PENSION PLAN
pension plan. 1. Under ERISA, any plan, fund, or program established or maintained by an employer or an employee organization that provides retirement income to employees or results in a deferral of income by employees extending to the termination of employment or beyond. 29 USCA § 1002(2)(A). [Cases: Pensions 28. C.J.S. Pensions and Retirement Plans and Benefits §§ 11–15.] 2. Under the Internal Revenue Code, an employer’s plan established and maintained primarily to provide systematically for the payment of definitely determinable benefits to employees over a period of years, usu. for life, after retirement. See EMPLOYEE RETIREMENT INCOME SECURITY ACT. Cf. EMPLOYEE BENEFIT PLAN.
contributory pension plan. A pension plan in which both the employer and the employee contribute. [Cases: Pensions 101–107. C.J.S. Pensions and Retirement Plans and Benefits §§ 53–68, 121–129.]
defined-contribution pension plan. See defined-contribution plan under EMPLOYEE BENEFIT PLAN.
defined pension plan. A pension plan in which the employer promises specific benefits to each employee. — Also termed fixed-benefit plan. [Cases: Pensions 28. C.J.S. Pensions and Retirement Plans and Benefits §§ 11–15.]
noncontributory pension plan. A pension plan contributed to only by the employer. [Cases: Pensions 28. C.J.S. Pensions and Retirement Plans and Benefits §§ 11–15.]

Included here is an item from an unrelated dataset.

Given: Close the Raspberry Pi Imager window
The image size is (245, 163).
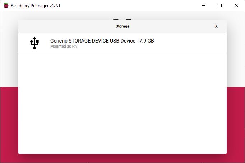Looking at the screenshot, I should pos(236,6).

nonqualified pension plan. A deferred-compensation plan in which an executive increases retirement benefits by annual additional contributions to the company’s basic plan. [Cases: Pensions 28. C.J.S. Pensions and Retirement Plans and Benefits §§ 11–15.]
qualified pension plan. A pension plan that complies with federal law (ERISA) and thus allows the employee to receive tax benefits for contributions and tax-deferred investment growth. — Often shortened to qualified plan. [Cases: Pensions 28. C.J.S. Pensions and Retirement Plans and Benefits §§ 11–15.]
top-hat pension plan. An unfunded pension plan that is maintained by an employer primarily for the purpose of providing deferred compensation for a select group of managers or highly paid employees. • Top-hat plans are generally not subject to the broad remedial provisions of ERISA because Congress recognized that certain individuals, by virtue of position or compensation level, can substantially influence the design or operation of their deferred-compensation plans. — Often shortened to top-hat plan. [Cases: Pensions 24.1, 28. C.J.S. Pensions and Retirement Plans and Benefits §§ 11–15.]